Fil felt his words sink in. This time when she shivered, it had very little to do with shock. It was a visceral reaction to the total annihilation of existence she’d just heard described.

“That sounds … nasty,” she finally said, tugging her blanket tighter. “But, um, I’m not sure it explains how you managed to be a statue one minute and a—a—a … a you the next.”

Spar didn’t get the chance to respond. Under the blanket, a chime started, a ringing of bells that wouldn’t have sounded out of place at the abbey they had recently left behind. Fil’s phone was ringing.

Habit had her reaching into her pocket and glancing at the screen to see who was calling. When she read the name at the top of the window, she nearly laughed. Tapping the ANSWER key, she held the phone up to her ear and narrowed her eyes.

“Well, well, well,” she purred, her gaze still fixed on her stony companion. “If it isn’t Miss Ella Harrow, my old pal. What’s new, El?”

“Fil! Thank God I got you!” Ella sounded as if she’d just discovered a tornado was coming and her friend was her only ride out of town. “I just saw the news. They said there was an explosion at the Abbey of St. Thomas. They thought it might be a bombing. Isn’t that where you told me they had the gargoyle statue?”

“Yup. That’s the place.”

“Oh, God, Fil, please, please don’t tell me the statue was destroyed! Do you know? Have you heard anything?”

Fil heard the urgency in her friend’s voice and felt something click into place. All her feelings that there was something weird about the statue had obviously been right on the money, and now she had a pretty good idea that Ella had known more than she’d let on. The other woman sounded more like she was trying to find out if someone she knew had been injured in an explosion than like she was checking up on a work of art she thought might be related to one she had formerly curated.

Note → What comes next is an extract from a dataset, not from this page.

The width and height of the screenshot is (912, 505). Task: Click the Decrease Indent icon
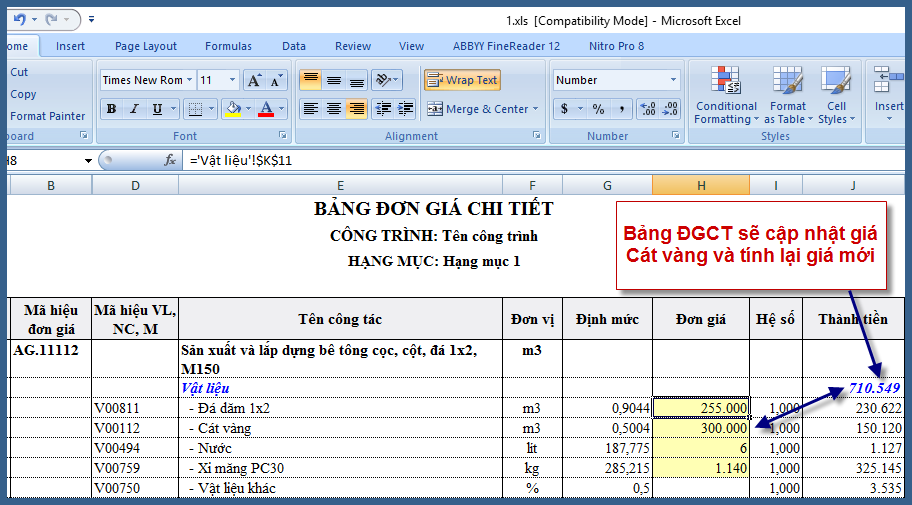(x=382, y=109)
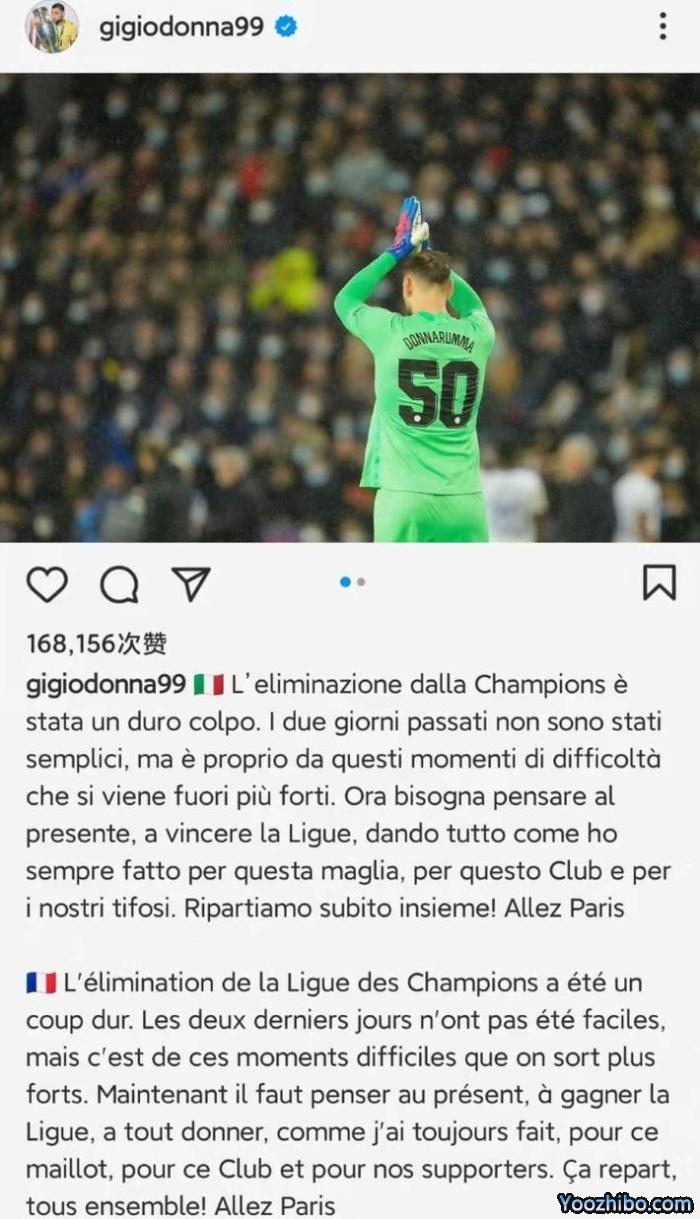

“Have I heard anything about what, El?” she asked. “About the explosion? Well, I haven’t seen the news, but that might be because I was there when the bomb went off. Or maybe I was just distracted by finding out that the statue you asked me to locate turned out not to be a statue at all.”

She heard her friend gasp and managed a narrow smile.

“By the way, Spar says hello. And I say, Ella, you’ve got some ’splainin’ to do.”